You can always find law enforcement, like Pennington County Deputy Eric Fenton, patrolling streets in the community.
“Many times, we are the first responders. Many times, we beat the ambulance to the call just because we are out in the community so to be able to get there and start providing care is very essential,” Fenton said.
This $3.6 million grant is paying for every law enforcement vehicle in the state of South Dakota with a new, smart, connected AED device.
“Right now we have a limited number, we share them on a daily basis. Sometimes if you are one of the later shifts not every car ends up with an AED in it so for us to have a life-saving tool like this in every single car, it’s going to be huge,” Fenton said.
For Volunteer Fire Departments, like Box Elder, this new addition is incredibly beneficial.

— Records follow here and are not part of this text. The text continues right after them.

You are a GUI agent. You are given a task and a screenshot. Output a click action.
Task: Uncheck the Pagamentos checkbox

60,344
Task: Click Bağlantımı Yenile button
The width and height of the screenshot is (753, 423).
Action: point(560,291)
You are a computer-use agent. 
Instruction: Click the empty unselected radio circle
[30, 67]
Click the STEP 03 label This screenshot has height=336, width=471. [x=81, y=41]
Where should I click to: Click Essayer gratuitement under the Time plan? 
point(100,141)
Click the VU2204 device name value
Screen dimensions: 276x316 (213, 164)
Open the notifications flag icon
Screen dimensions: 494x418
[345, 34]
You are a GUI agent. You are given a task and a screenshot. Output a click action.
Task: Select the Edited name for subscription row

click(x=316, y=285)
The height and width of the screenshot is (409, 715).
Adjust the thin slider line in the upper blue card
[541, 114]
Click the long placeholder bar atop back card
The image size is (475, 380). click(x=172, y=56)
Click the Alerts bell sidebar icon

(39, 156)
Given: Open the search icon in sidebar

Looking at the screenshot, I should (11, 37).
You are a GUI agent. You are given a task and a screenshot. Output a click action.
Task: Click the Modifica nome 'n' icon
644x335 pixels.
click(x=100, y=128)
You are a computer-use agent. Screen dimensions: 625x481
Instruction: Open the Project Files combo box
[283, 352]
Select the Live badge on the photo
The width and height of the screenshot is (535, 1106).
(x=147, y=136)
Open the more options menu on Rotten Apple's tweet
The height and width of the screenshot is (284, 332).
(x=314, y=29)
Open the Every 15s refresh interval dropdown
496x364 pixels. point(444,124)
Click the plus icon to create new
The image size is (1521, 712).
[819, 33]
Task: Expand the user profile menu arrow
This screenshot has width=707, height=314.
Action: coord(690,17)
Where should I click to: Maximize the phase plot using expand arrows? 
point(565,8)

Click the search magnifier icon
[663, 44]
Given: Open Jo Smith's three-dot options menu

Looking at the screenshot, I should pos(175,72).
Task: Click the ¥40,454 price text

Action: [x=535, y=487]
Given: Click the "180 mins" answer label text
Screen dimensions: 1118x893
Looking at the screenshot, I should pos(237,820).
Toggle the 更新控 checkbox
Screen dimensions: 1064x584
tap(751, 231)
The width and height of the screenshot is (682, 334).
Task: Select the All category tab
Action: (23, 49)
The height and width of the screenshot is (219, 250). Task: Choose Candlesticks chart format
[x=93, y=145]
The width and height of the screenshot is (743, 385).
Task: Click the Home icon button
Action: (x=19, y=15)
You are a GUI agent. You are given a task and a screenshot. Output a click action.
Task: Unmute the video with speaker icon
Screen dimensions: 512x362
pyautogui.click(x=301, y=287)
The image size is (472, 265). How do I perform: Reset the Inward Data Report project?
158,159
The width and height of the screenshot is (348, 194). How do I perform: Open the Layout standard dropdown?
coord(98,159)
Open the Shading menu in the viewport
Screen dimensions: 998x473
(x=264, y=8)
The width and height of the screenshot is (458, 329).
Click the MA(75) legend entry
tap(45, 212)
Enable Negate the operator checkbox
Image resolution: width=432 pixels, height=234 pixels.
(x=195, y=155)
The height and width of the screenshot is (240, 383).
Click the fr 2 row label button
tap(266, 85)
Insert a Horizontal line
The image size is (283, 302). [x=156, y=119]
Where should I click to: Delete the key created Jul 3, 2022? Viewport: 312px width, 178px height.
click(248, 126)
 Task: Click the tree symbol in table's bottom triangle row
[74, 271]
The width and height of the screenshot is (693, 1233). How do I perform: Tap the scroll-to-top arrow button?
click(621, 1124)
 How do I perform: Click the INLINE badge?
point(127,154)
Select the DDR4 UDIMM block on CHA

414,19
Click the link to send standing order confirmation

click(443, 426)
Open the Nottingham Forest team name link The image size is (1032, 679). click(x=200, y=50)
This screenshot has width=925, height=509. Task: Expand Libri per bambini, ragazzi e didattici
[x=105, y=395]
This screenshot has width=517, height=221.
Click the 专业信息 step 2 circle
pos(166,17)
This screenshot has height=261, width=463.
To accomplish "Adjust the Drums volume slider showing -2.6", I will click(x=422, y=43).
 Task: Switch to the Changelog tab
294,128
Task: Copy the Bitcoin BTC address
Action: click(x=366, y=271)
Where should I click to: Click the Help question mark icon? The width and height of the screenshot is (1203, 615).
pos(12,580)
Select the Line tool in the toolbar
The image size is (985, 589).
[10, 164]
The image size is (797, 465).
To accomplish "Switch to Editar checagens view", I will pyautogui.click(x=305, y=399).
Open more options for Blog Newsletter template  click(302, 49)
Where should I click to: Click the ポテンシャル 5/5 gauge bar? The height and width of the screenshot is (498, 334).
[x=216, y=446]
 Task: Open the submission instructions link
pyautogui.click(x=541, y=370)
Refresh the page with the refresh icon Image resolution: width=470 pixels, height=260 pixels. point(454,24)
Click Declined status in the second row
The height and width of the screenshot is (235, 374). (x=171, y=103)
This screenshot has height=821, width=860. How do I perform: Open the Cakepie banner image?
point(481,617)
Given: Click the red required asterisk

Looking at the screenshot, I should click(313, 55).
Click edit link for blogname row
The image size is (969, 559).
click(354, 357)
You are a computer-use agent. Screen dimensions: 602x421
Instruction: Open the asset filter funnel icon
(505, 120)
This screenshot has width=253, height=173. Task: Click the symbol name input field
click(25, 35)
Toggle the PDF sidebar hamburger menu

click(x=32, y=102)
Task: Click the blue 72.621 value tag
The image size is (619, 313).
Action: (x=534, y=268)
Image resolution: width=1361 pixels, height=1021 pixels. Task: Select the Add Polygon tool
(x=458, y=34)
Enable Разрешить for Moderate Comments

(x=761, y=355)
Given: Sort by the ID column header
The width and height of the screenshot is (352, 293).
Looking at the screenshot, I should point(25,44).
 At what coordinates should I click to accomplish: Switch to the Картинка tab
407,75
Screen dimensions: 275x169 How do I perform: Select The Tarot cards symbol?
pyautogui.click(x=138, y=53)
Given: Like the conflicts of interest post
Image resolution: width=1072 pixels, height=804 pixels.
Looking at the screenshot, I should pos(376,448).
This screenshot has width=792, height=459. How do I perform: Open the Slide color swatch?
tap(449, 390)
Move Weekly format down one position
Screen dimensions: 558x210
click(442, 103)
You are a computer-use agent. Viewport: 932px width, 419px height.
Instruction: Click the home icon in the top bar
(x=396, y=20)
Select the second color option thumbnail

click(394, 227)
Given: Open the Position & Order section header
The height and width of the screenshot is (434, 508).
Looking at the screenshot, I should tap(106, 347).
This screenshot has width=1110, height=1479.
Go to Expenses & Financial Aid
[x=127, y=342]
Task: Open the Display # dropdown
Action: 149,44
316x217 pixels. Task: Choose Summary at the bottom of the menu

“Which extremely helps the rural communities that are far away from first responders, like us, or even the far-reaching areas of even our district. Sometimes it takes a while to get there,” Assistant Chief of Box Elder Volunteer Fire Adam Kuenkel said.
Using Wi-Fi, the new AED device can send current information, like the victim’s heart rhythm, to the incoming ambulance or the hospital.
“The community, the state as a whole, it’s going to have a huge impact. If we even get one more save out of it, it’s going to benefit greatly across the board,” Kuenkel said.
The Pennington County Sheriff’s Office will be training with the new device on December 4.